**Tasks to carry out**:
a) Please list every place name in the Hearts article, in the order each first appears.
b) Carry the Hearts article on past its final paragraph.

The Portuguese coach had a house full of family and friends during the build-up to the 2012 Scottish Cup final. All of them arrived eager to see him lead Hearts to victory, but their fraternising at times affected his focus. Trying to sleep, plan training sessions and a gameplan to outwit Hibs wasn’t easy when his nearest and dearest were up half the night in party mood.
Sergio nonetheless managed to pull off the biggest result in Hearts’ history and is back in Glasgow savouring the memories. He is sure of a rousing welcome at Tynecastle on Sunday when he attends this season’s Scottish Cup fifth round between the Edinburgh rivals. Whatever the outcome of this tie, the aftermath will certainly be different. This time, Sergio will be on a plane back to Lisbon by 5pm.
“I had 15-20 friends and family at the final in 2012, like my mother and my wife. They stayed for five days in my house in Edinburgh and they made a big mess and had a big party,” he smiled. “It was very hard for me to focus because I wanted to sleep and nobody was sleeping for five days. They made fantastic movies and took fantastic photos of the final. Sometimes they put them on the TV and the hairs stand up on my skin. Fantastic memories.
“At the final whistle, to be with my brother, my mother, my wife and my friends – people who know me very well from where I came from – these things touch me the most. I can also say the same when I hugged every player. You remember that season we had wages problems and had to sell important players during the season. It was very tough. You should remember Blackie was painting walls and everything.”
Ian Black’s decorating days are long gone but the financial troubles Hearts endured that year made the triumph over Hibs all the more striking. “At the end of the season, beating Celtic at Hampden in the semi-final and then our big rivals was amazing,” continued Sergio. “We beat Celtic twice that season, we also drew one and lost one. Against Hibs, we beat them every time we played them. I think that’s unique in history. It was a great feeling.
“In Portugal, we don’t have supporters. We have managers in the stands. People spend their time saying: ‘Take this player off, put the other one on’. Here, people sing and make a party. In the street, if somebody recognised me here they would wave and shout. In Lisbon, they whisper: ‘Paulo is over there’. I like the way you deal with my profession here.

**Provided records**:
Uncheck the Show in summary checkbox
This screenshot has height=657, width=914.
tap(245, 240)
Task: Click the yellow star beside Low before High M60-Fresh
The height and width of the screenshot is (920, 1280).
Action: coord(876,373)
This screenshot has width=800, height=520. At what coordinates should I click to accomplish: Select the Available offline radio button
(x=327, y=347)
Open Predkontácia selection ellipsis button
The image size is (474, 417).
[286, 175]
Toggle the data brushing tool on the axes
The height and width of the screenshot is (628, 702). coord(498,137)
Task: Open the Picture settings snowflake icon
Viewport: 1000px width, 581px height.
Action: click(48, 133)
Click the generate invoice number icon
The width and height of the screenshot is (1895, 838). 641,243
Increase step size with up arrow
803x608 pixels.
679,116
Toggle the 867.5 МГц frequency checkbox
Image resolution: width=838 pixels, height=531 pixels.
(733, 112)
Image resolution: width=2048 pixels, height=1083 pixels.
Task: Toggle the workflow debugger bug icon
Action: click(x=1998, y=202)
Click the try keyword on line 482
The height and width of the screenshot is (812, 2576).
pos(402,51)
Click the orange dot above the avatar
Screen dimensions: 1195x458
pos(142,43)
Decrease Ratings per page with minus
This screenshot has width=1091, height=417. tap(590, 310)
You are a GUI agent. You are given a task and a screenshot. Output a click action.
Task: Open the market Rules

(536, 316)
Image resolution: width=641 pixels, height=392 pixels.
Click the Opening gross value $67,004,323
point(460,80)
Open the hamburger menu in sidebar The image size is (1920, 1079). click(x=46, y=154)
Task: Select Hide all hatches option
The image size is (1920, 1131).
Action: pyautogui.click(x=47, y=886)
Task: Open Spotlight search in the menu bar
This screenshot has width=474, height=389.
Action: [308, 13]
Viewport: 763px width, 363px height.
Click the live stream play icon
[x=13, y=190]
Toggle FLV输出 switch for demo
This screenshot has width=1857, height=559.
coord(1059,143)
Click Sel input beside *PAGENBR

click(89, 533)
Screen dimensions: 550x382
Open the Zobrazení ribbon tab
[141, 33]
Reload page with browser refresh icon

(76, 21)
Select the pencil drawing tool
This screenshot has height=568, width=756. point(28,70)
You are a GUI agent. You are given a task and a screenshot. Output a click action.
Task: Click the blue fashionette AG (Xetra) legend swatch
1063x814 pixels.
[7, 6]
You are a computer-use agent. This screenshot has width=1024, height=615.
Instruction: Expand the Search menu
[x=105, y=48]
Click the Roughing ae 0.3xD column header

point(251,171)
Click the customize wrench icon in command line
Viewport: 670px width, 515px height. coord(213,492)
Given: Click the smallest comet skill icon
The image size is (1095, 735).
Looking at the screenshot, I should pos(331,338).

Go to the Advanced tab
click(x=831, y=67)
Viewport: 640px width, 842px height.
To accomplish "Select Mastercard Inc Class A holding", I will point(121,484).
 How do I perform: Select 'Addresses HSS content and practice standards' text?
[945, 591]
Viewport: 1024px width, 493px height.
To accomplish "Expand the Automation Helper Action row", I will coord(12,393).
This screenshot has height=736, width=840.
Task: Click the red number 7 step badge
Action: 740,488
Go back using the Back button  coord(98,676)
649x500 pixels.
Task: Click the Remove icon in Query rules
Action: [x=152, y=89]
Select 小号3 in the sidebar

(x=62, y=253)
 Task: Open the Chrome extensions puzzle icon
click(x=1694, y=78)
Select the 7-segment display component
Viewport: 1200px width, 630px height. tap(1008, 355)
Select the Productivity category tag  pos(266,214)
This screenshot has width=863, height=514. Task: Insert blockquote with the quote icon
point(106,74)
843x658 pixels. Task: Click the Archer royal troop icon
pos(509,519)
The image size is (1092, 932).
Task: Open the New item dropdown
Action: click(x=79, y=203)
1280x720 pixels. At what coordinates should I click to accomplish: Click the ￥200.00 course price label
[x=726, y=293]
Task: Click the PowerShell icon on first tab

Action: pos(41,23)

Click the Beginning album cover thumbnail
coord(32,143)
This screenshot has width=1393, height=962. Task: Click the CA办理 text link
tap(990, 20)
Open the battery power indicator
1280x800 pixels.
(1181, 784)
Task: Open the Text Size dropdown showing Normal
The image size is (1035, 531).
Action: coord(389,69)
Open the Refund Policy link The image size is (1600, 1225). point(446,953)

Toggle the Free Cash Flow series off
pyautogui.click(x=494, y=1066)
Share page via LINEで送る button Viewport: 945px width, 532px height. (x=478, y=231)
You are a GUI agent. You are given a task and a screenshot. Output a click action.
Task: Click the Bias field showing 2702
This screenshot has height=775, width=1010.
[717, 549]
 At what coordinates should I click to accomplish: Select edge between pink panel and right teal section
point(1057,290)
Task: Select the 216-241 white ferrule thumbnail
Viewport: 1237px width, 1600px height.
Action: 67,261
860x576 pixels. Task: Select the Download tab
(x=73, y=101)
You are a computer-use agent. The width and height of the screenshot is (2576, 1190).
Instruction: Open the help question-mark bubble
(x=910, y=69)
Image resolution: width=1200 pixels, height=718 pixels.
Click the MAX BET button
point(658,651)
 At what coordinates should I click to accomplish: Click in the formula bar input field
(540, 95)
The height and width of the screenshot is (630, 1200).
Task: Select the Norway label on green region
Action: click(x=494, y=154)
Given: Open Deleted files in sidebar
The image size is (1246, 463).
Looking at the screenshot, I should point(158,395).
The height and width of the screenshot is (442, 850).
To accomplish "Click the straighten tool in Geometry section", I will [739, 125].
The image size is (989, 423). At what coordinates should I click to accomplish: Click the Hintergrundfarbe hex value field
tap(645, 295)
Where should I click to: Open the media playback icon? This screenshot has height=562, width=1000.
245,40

**The responses**:
a) Glasgow, Tynecastle, Edinburgh, Lisbon, Hampden, Portugal

b)
“I have met Hearts fans in Marbella, in the Algarve, and a couple in an airport in Cyprus. It’s fantastic to speak with them. More than winning a cup, the joy is feeling the happiness we created for all these people who love Heart of Midlothian. What happened on the Sunday after the cup final, we will remember for the rest of our days.”
The Paulo Sergio song – an adapted version of KC and the Sunshine Band’s Give It Up – also lives on in the 47-year-old’s mind. And in cyberspace. “Portuguese people find this on Youtube and they think it is amazing because they don’t do this in Portugal,” explained Sergio.
“When they started doing this at Tynecastle, I was focused on the game. I didn’t know they were singing for me. Gary [Locke] came off the bench to tell me to wave and say ‘Hi’. Sometimes I wasn’t comfortable because I was worried some people can be jealous about it. I don’t like being on the spot, I want my players to be on the spot.”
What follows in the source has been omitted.